Whereas previous studies [6, 7] suggested an association and linkage, the lack of association in the present report is not surprising. The NcoI polymorphism lies in the 3′ genomic region, outside the coding and 5′ regulatory sector of the CKMM gene. Therefore, this particular mutation has no consequences for CKMM protein structure, expression or functionality, and would therefore be unlikely to be the direct cause of association with any phenotype.

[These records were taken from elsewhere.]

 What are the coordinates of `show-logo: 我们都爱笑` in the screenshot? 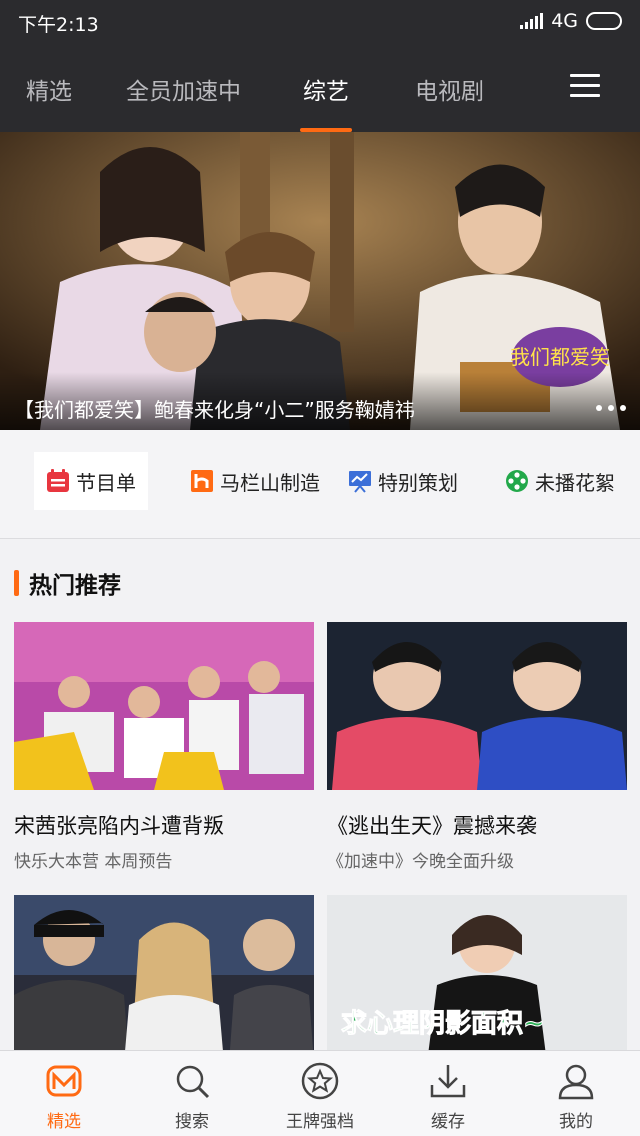 It's located at (560, 357).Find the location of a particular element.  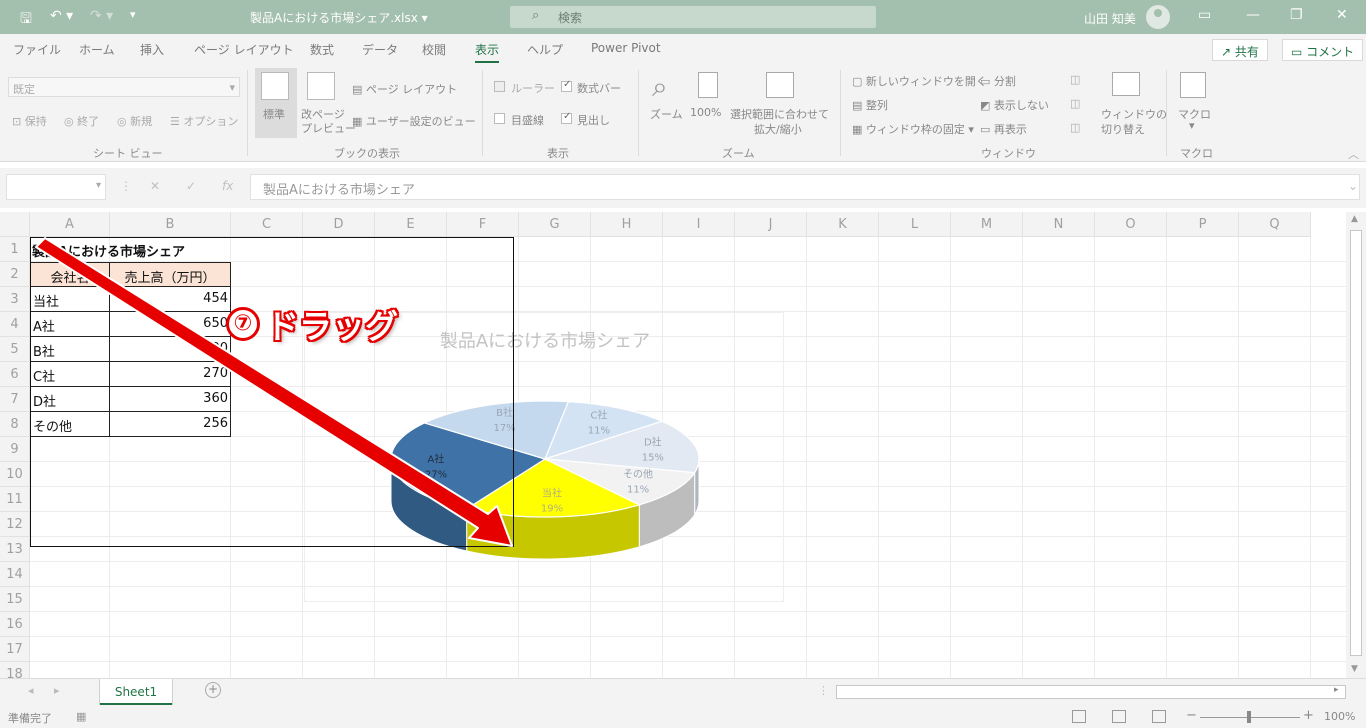

tab-file: ファイル is located at coordinates (37, 50).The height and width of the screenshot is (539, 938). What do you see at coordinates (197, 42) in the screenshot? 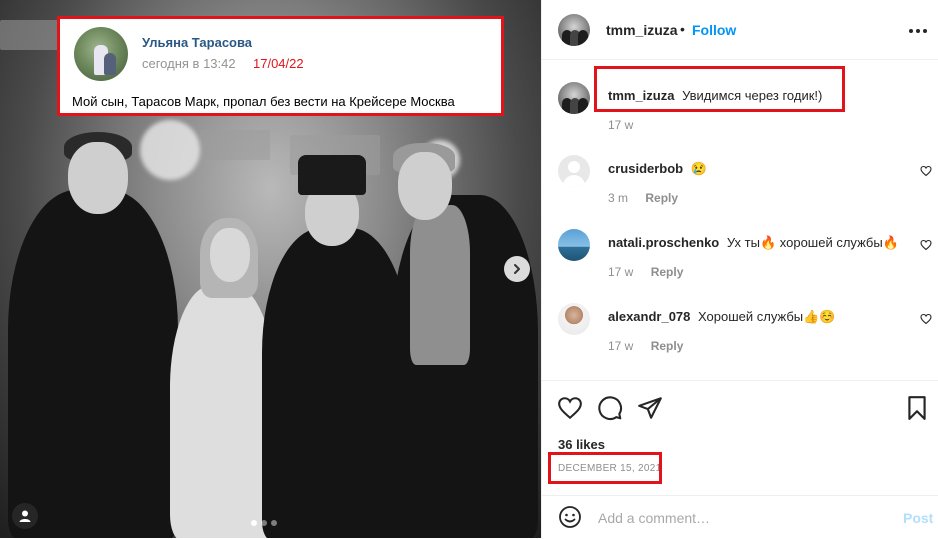
I see `vk-author-name: Ульяна Тарасова` at bounding box center [197, 42].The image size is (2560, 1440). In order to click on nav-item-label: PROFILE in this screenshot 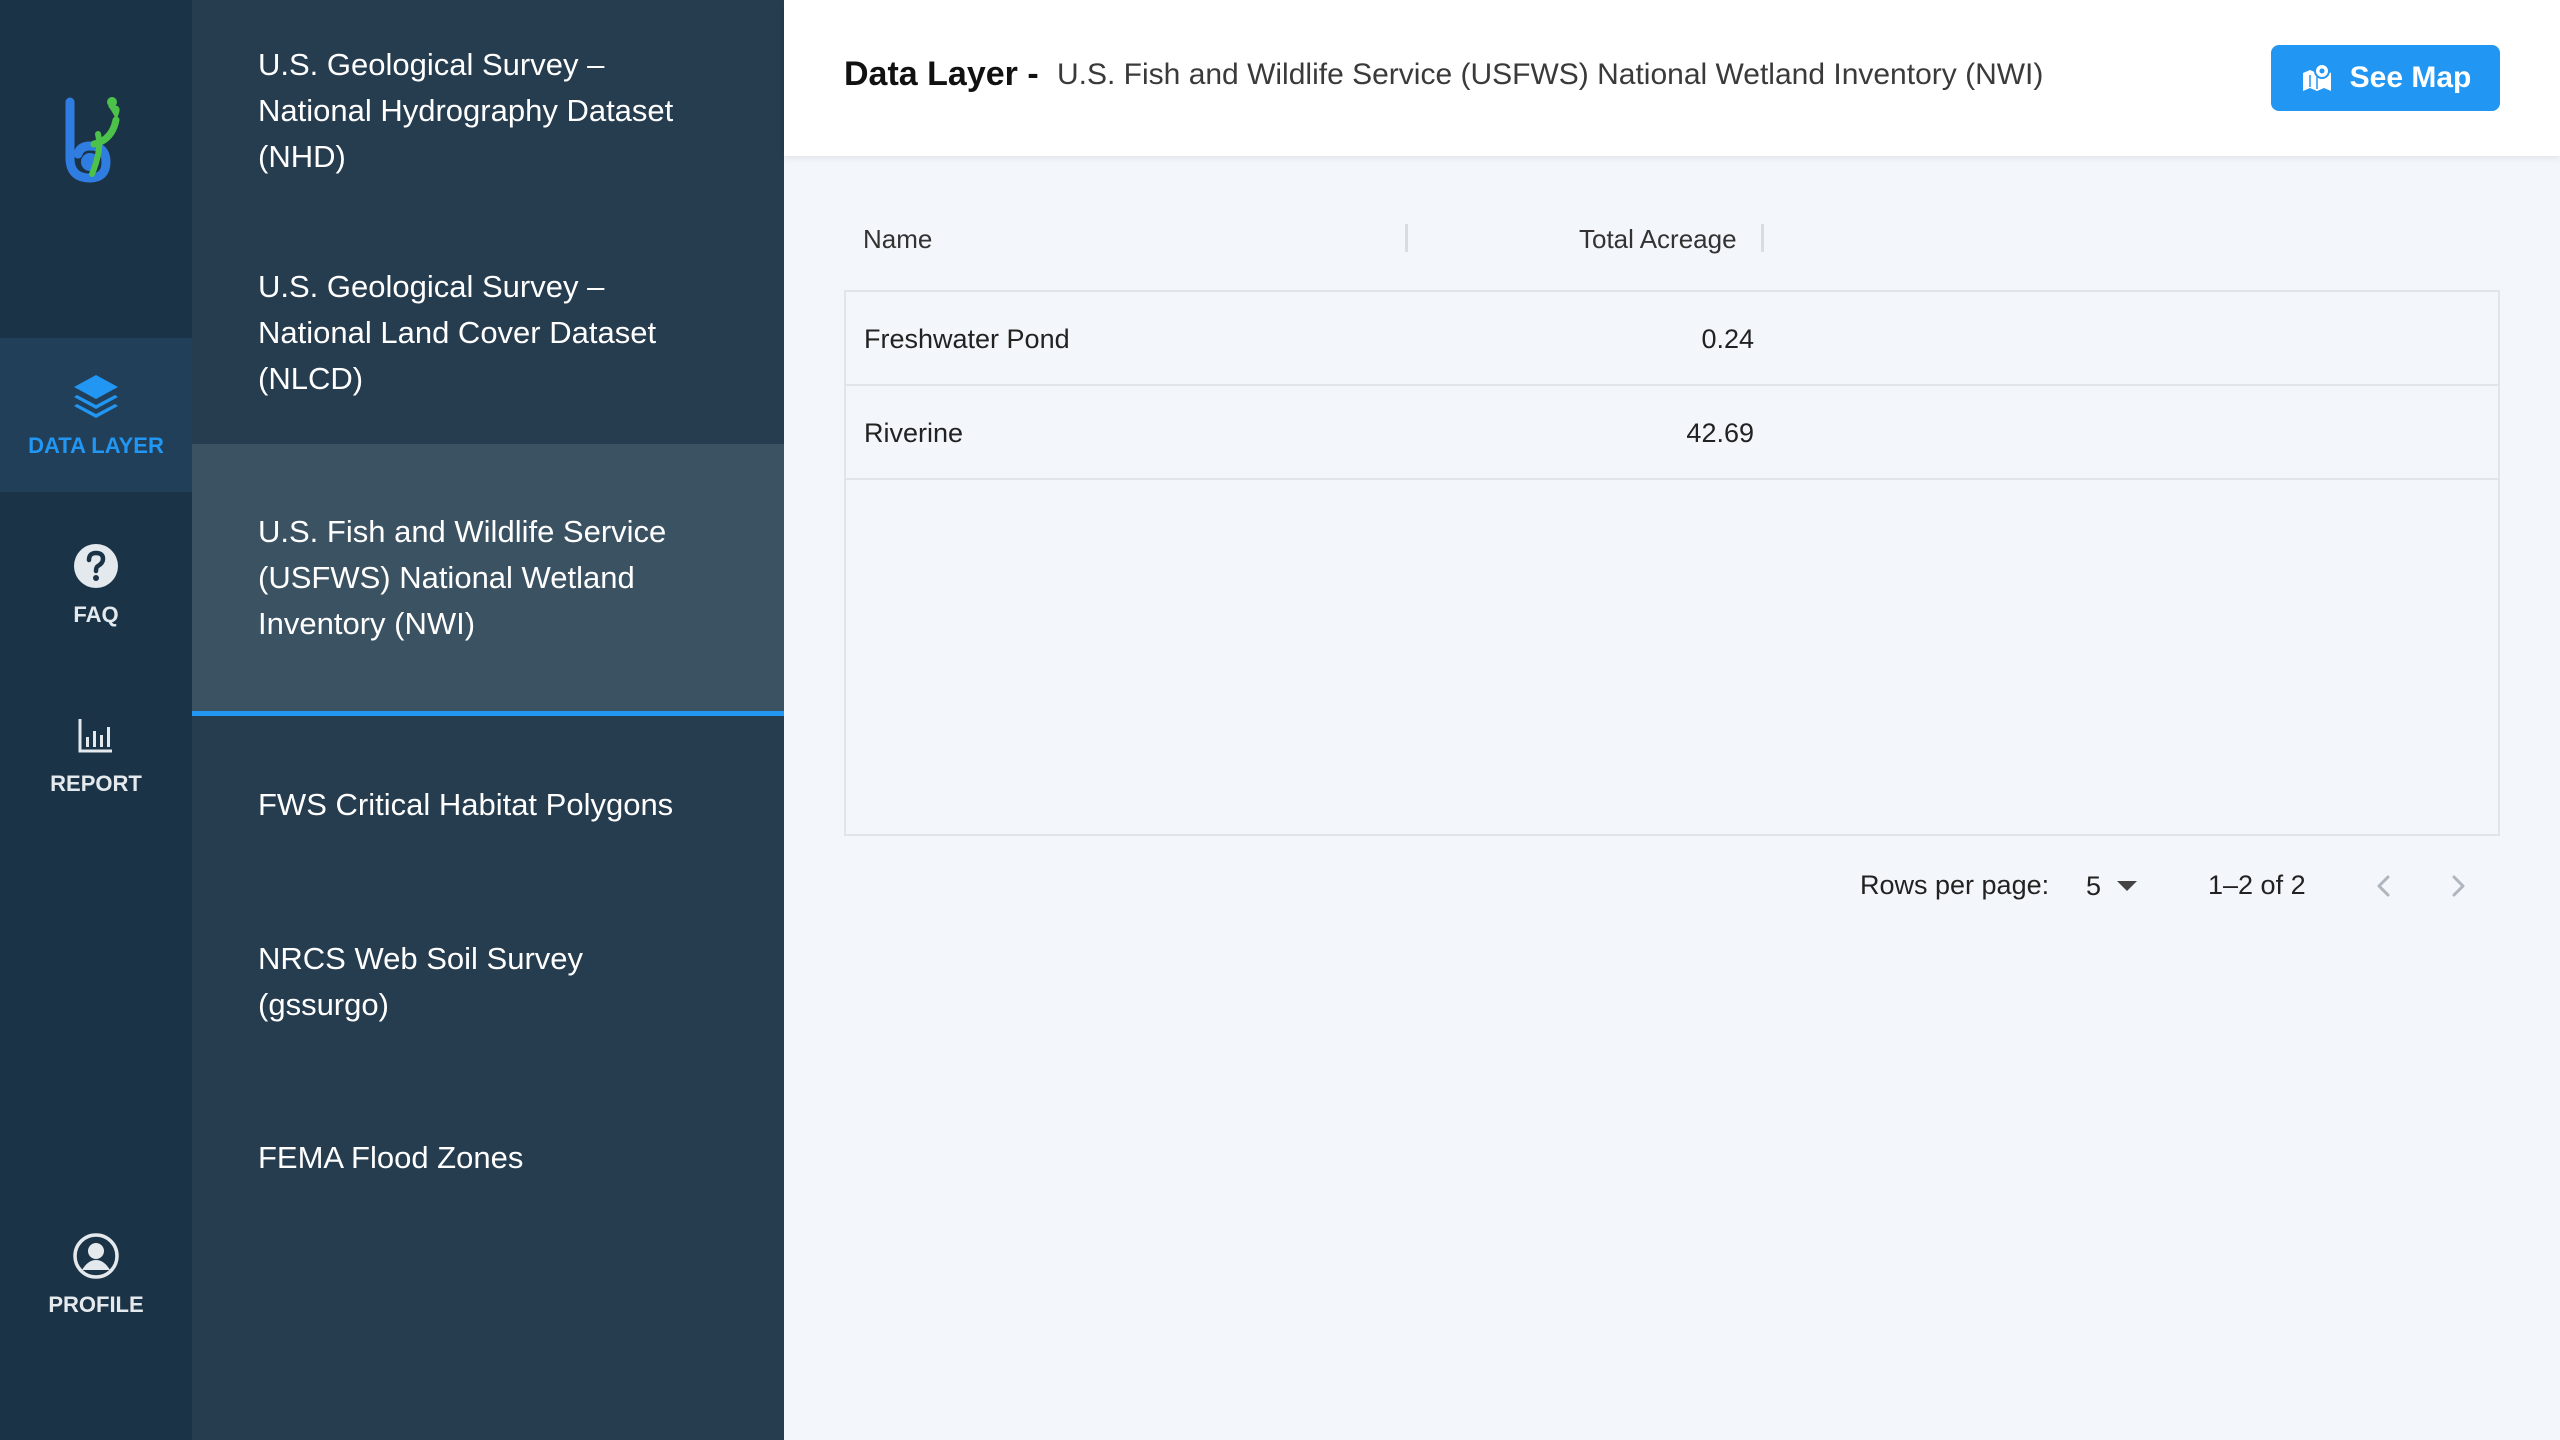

The different outcome in this study compared with previous reports [6, 7] may be related to methodological discrepancies, such as study design, sample size, subject selection strategies, training programme, phenotype measurement, etc.
Whereas polymorphisms of the CKMM gene other than the NcoI RFLP or the TaqI RFLP, which is in strong linkage disequilibrium with the former [8, 10], may be associated with aerobic power or endurance performance in CAD, only the functional correlate on protein level should help to decide whether genetic variation of the CKMM gene has a possible influence in future studies. A homogenous cohort consisting only of Caucasian patients with CAD was used; our findings should therefore not be generalized.
Footnotes
Acknowledgements
The authors would like to thank Professor E. Legius, Department of Human Genetics, K. U. Leuven, Belgium, for his experience and advice. J.D. is research assistant of the F.W.O. Vlaanderen. L.V. is holder of the faculty chair ‘Health and Lifestyle’ of the Faculty of Health Care, Professional University of Utrecht, Utrecht, The Netherlands.